Public sector equality duty in possession proceedings: context is everything

24 Jan 2019

Housing, Local Government

Introduction

Public sector equality duty (“PSED”) arguments, pursuant to s.149 of the Equality Act 2010, are increasingly used against local authority and housing association landlords – whether in defence to possession claims or in the course of applications to stay execution of such possession orders.

The Court of Appeal has today dismissed an appeal concerning a PSED challenge at the warrant stage, and provided much-needed guidance on the context-sensitive nature of the duty.

In Dacorum Borough Council v Powell [2019] EWCA Civ 23, the Court of Appeal, in a second appeal, considered an argument by the tenant that the court should have stayed execution of a warrant of possession owing to an alleged breach of the PSED.

The tenant’s application was dismissed at first instance, where the Deputy District Judge found that serious allegations of drug dealing had been proved by the Council and that these amounted to a breach of the terms of the previously made suspended possession order.

The tenant was given permission to appeal only on one ground, concerning the PSED and the Council’s anti-social behaviour policy. That appeal was dismissed by HHJ Bloom and the tenant appealed to the Court of Appeal.

Primary Findings

1. The PSED had not been pleaded in the defence, and it was accepted on the tenant’s behalf that the court could not go behind the original (suspended) possession order, which had been agreed by the parties in any event [32].

2. There was a proper analogy to be made with the recent case of Paragon Asra Housing Ltd. v Neville [2018] EWCA Civ 1712, which concerned the question of raising a discrimination challenge at both the possession order and warrant stage [48]:

It seems to me that the situation is entirely similar to that considered by Sir Colin Rimer in the Paragon case (supra). There could be no reason for the Council to think that it was no longer entitled to enforce the order in accordance with its terms, whether for want of compliance with the PSED or otherwise.

4. The “application [of the PSED] will differ from case to case, depending upon the function being exercised and the facts of the case” [44]:

The decision of a Minister on a matter of national policy will engage very different considerations from that of a local authority official considering whether or not to take any particular step in ongoing proceedings seeking to recover possession of a unit of social housing.
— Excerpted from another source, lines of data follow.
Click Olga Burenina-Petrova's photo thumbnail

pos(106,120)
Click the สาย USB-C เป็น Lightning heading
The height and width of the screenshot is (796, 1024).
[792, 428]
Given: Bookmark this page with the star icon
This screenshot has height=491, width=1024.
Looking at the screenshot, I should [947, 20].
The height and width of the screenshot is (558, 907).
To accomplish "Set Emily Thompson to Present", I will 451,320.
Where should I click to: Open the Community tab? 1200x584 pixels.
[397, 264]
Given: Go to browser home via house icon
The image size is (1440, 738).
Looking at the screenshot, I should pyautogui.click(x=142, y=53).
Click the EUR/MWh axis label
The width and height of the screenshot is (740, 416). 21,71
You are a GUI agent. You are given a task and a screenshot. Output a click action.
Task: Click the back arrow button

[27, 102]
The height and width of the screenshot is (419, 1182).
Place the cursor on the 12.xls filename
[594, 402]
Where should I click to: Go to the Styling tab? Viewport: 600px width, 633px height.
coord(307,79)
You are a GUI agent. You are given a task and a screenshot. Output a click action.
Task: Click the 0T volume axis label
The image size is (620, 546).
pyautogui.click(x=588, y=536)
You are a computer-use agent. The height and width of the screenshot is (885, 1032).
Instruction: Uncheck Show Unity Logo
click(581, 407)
5. The officer dealing with the case was aware of the PSED [38] and there was no breach of the duty [48]:

Given what was known to the Council, through Mrs Ashworth, I consider that it would be grotesque in these circumstances to say that the Council had failed to comply with its statutory duty when it decided to seek a warrant for possession of the Property. The Council was dealing with a person, Mr Powell, who (it had been alleged) had ill-defined health problems in 2015, but who (with legal advice) had agreed to the order made in October 2015, without mention of any alleged non-compliance with the PSED. He was a habitual drug dealer and was continuing to deal in drugs notwithstanding the order. Attempts were made to find out whether circumstances had changed and nothing new was revealed. It seems to me that the situation is entirely similar to that considered by Sir Colin Rimer in the Paragon case (supra). There could be no reason for the Council to think that it was no longer entitled to enforce the order in accordance with its terms, whether for want of compliance with the PSED or otherwise.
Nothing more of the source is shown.